**Description of the task:** Output the line containing "LACHAPELLE-SOUS-AUBENAS (190, 2124)" and each line after it through the end of the data, exactly as written, with pictures left out.

Extracted entries below:

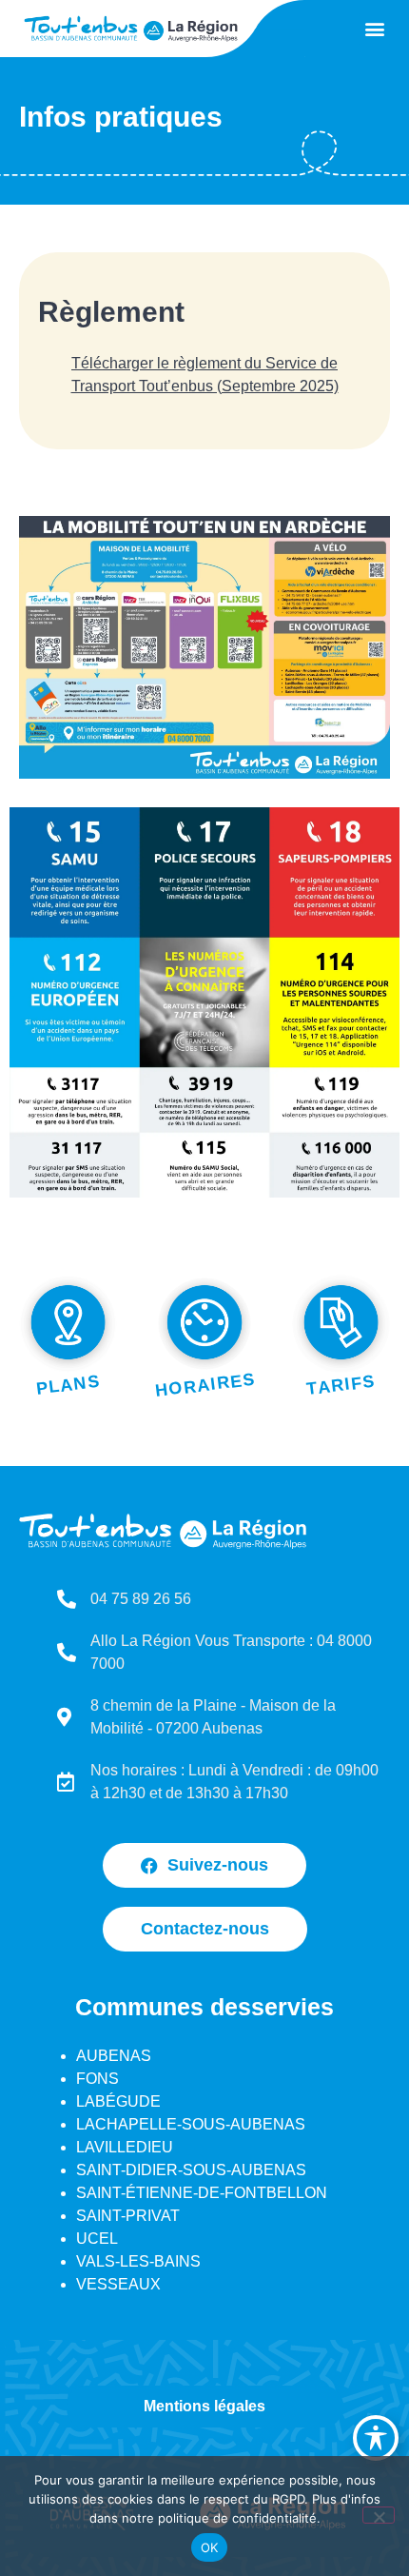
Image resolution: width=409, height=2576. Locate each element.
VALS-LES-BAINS (138, 2261)
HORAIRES (205, 1385)
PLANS (68, 1385)
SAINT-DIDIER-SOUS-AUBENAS (191, 2170)
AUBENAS (113, 2056)
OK (210, 2547)
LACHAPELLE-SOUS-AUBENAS (190, 2124)
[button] (374, 29)
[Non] (378, 2515)
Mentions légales (204, 2406)
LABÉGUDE (118, 2101)
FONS (97, 2079)
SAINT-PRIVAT (128, 2216)
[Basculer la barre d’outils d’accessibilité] (376, 2438)
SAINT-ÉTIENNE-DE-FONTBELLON (201, 2193)
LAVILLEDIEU (124, 2147)
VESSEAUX (118, 2284)
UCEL (97, 2238)
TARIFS (340, 1385)
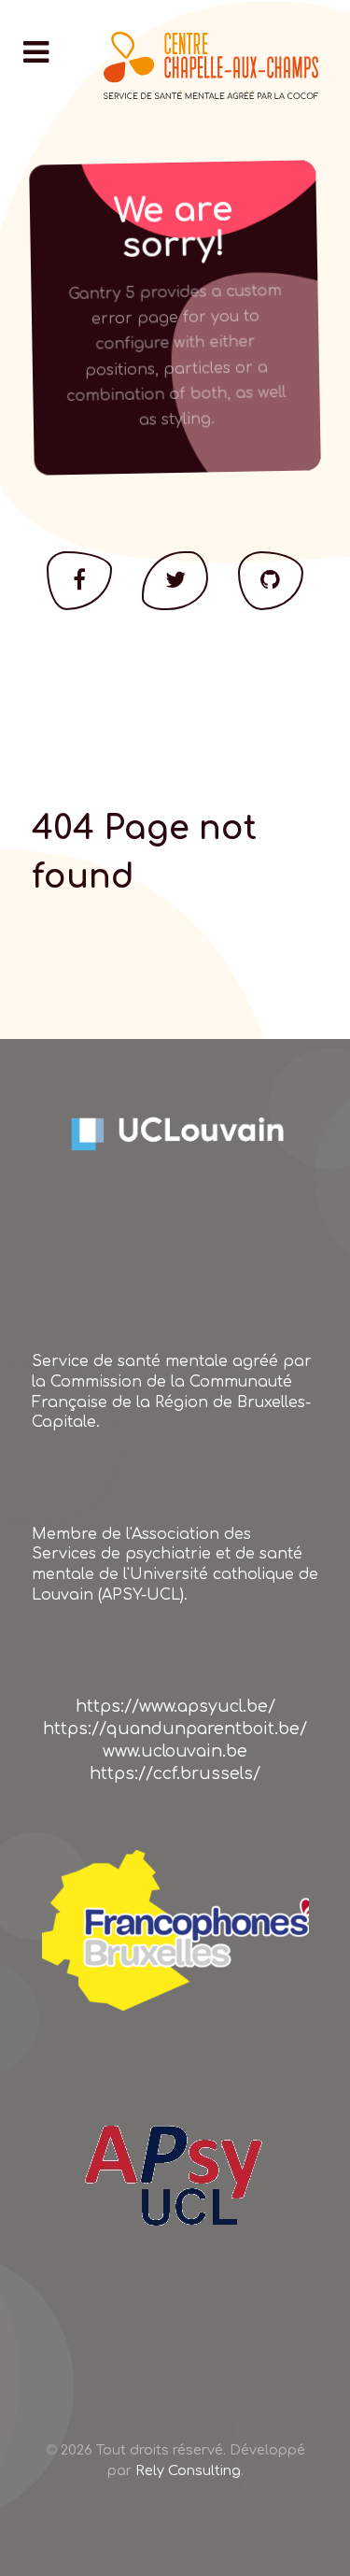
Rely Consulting (188, 2470)
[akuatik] (175, 1930)
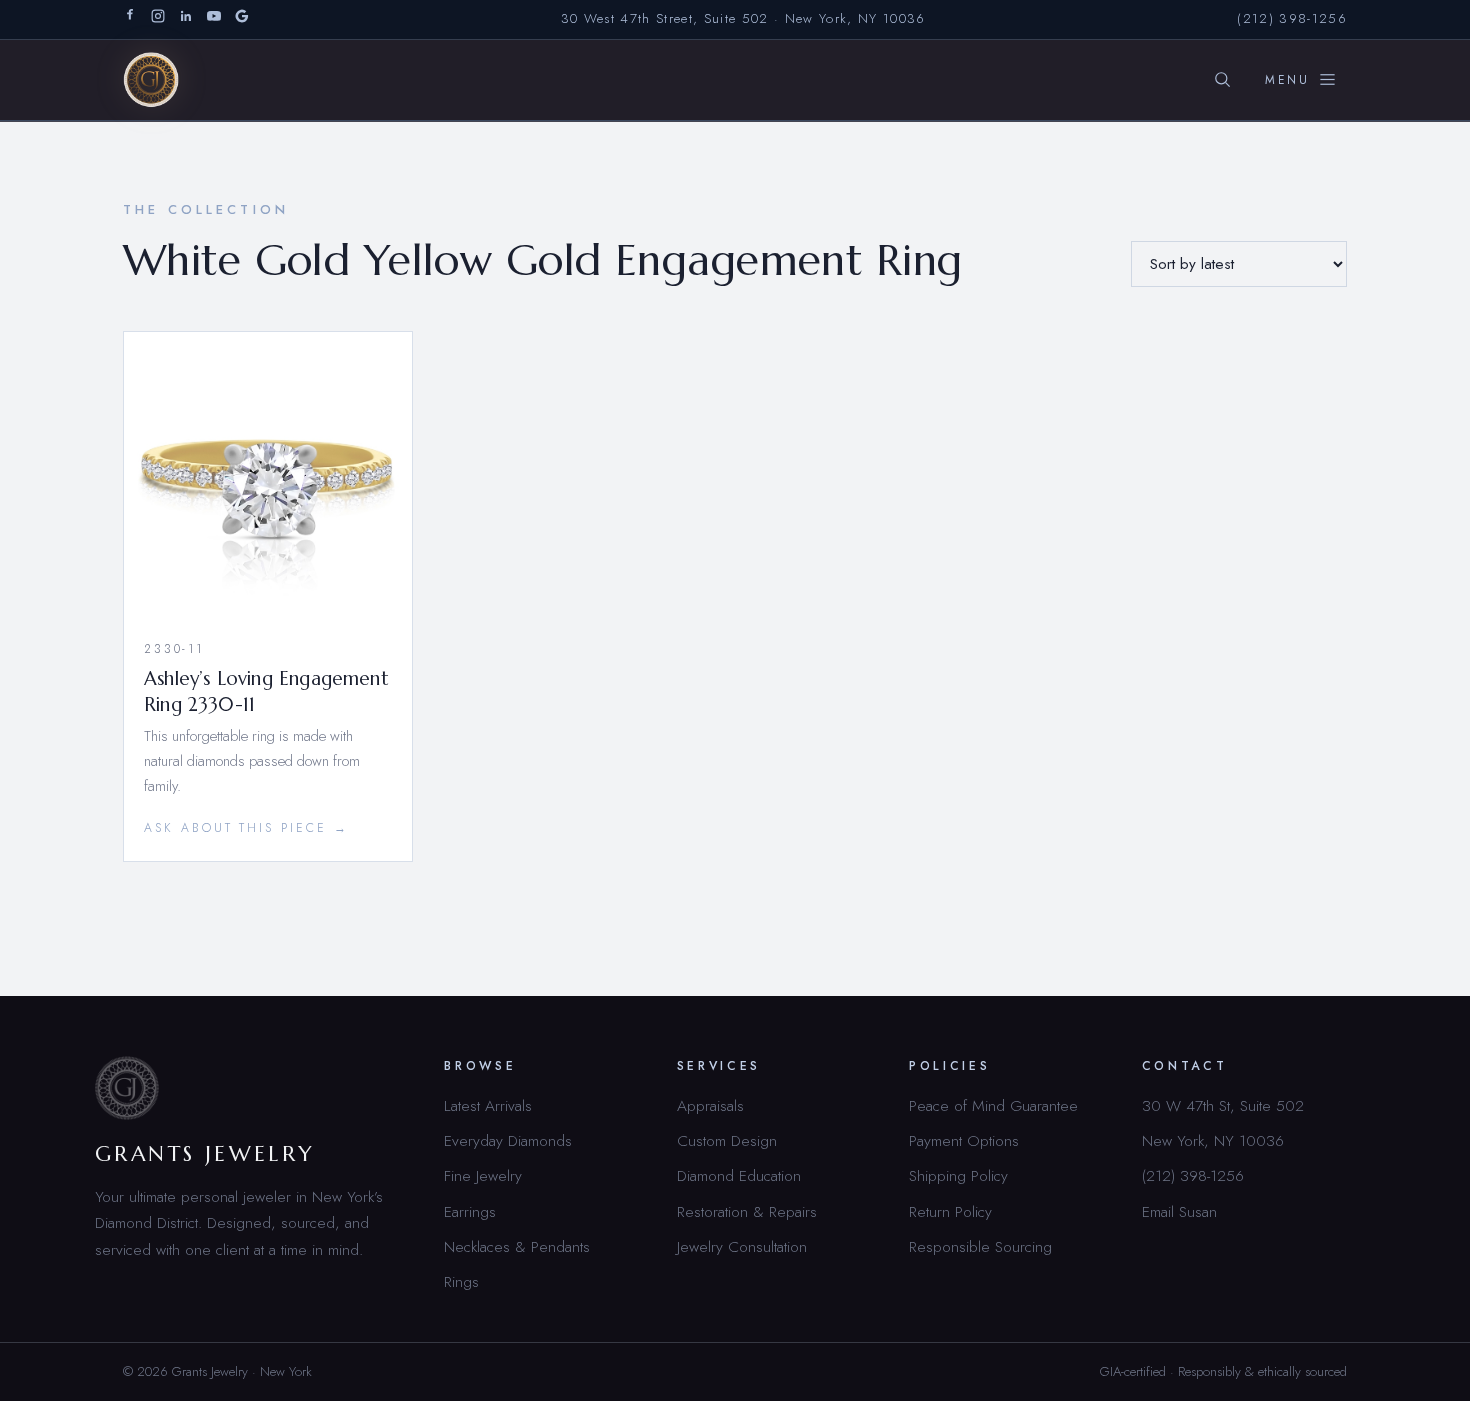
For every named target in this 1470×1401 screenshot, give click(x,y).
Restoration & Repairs (747, 1211)
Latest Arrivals (488, 1105)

End of Extracted entries.

**Answer box:**
LACHAPELLE-SOUS-AUBENAS (190, 2124)
[button] (374, 29)
[Non] (378, 2515)
Mentions légales (204, 2406)
LABÉGUDE (118, 2101)
FONS (97, 2079)
SAINT-PRIVAT (128, 2216)
[Basculer la barre d’outils d’accessibilité] (376, 2438)
SAINT-ÉTIENNE-DE-FONTBELLON (201, 2193)
LAVILLEDIEU (124, 2147)
VESSEAUX (118, 2284)
UCEL (97, 2238)
TARIFS (340, 1385)
Rely Consulting (188, 2470)
[akuatik] (175, 1930)
For every named target in this 1470×1401 screenshot, give click(x,y).
Restoration & Repairs (747, 1211)
Latest Arrivals (488, 1105)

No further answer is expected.